Recent and upcoming solo exhibitions include solo exhibition at Grand Union, Birmingham, UK (upcoming in 2019); the Kochi Muziris Biennale, IN (upcoming in 2018/2019); 14th Berwick Film and Media Arts Festival (2018); Speaking Nearby, CCA Glasgow (2018); Tell me the story Of all these things, Tenderpixel, London (2016/2017); Material Art Fair IV with Syndicate, Mexico City MX (2017); Giantess, StudioRCA, London UK (2016); Some Women, Other Women and all the Bittermen, commissioned by The Tetley, Leeds UK (2014); I, I, I, I and I, Art Rotterdam Projections NL with Tenderpixel (2014); What an Artist Dies in Me / Exit the Emperor Nero, Outpost, Norwich UK (2013) and I, I, I, I and I, commissioned by Studio Voltaire, London UK (2013).

Recent and upcoming group exhibitions and screenings include the Liverpool Biennale, UK (2018); 18th Seoul International New Media Festival, South Korea (2018); Oberhausen Film Festival, DE (2018); Tell me a story Of All these things, featured film on MUBI, UK, Europe and Canada (2018); Open City Docs Festival, London, UK (2018); Policy Show, Eastside Projects, Birmingham UK (2017); The Problem of Perspective: Interwoven Histories, Pavilion, Leeds UK (2017); Shades of Opacity, Jerwood Gallery, London UK (2016); Dry Goods, Cologne DE (2016); Artist Moving Image Film Festival, ICA, London UK (2016); exhaust, Contemporary Art Tasmania AU (2016); Marcel Tarelkin / Rehana Zaman, Joint Venture, Dusseldorf DE (2015); OFF-Biennale Budapest, Tranzit, Budapest HU (2015); Acting Truthfully Under the Circumstances, Tenderpixel, London UK (2015); Some Women, Other Women and all the Bittermen, Konsthall C, Stockholm SE (2015); Things You Think in Order, Tenderpixel, London UK (2013); Home Theatre, Baro, São Paulo BR (2013), The GDR Goes On!, The Showroom, London UK (2012); The London Open, Whitechapel Gallery, London UK (2012); We Love You, Limoncello, London UK (2012); and Other People’s Problems, Project Space Leeds UK (2011).

She is frequently invited to devise and deliver workshops, talks and events for groups and organisations such as UP Projects with Flat Time House, J4DW, Studio Voltaire’s The Syllabus, RCA, UCL, Birkbeck, London, Funen Academy, Denmark and Royal Institute of Art, Sweden.
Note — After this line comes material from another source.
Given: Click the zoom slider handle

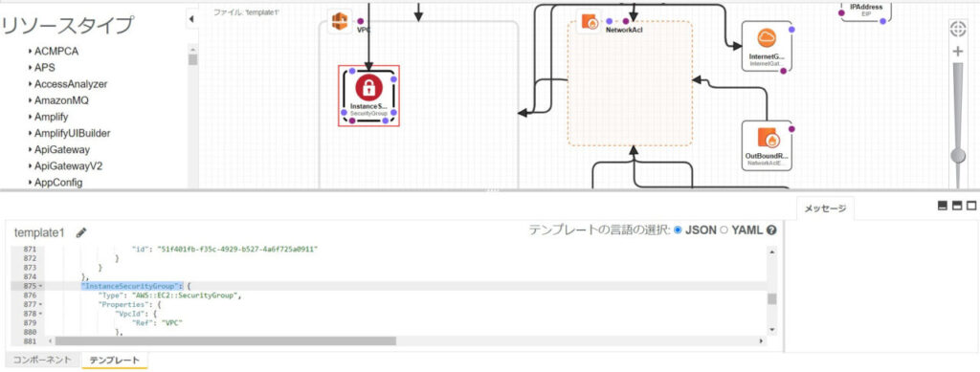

Tim Ivison (b 1982 Denver US) and Julia Tcharfas (b 1982 Donetsk UA) live and work in London.

Solo exhibitions include Render, Hilary Crisp, London (2013) andMetropotamia, Hilary Crisp, London (2011). Group exhibitions and collaborative projects in recent years are Llocs comuns, Can Felipa Arts Visual, Barcelona, ES (2014); Systems Thinking from the Inside, 21st Century, Chisenhale Gallery, London; Total Vitality (by Julia Tcharfas), Bold Tendencies, London; Recent Work by Artists, Auto Italia, London; A Space Base, for Instance, [space], London (all 2013); The Biopolitical City (by Tim Ivison), Architectural Association, London; Summer School: The Eltham Open curated by Alex Ross, Gerald Moore Gallery, London; (On) Accordance, or-bits.com; ROCRO, MACRO, Rome IT; Echo-System, Helsinki World Design Capital, commissioned by the British Council (all 2012); For Inclusion in the Syllabi, Pigeon Wing, London; Rules of Engagement, Angus-Hughes, London; (Architecture in Words Only), Hilary Crisp, London (all 2011); New Wight Biennial: New Romance, UCLA Department of Art, Los Angeles US; Counter Constructs, Auto-Italia South East, London;No Soul For Sale, Panel discussion with members of The Suburban, Vox Populi, and Auto-Italia South East at Tate Modern, London; Utopia and Nature, Residency ASFA, Crete, Greece (all 2010).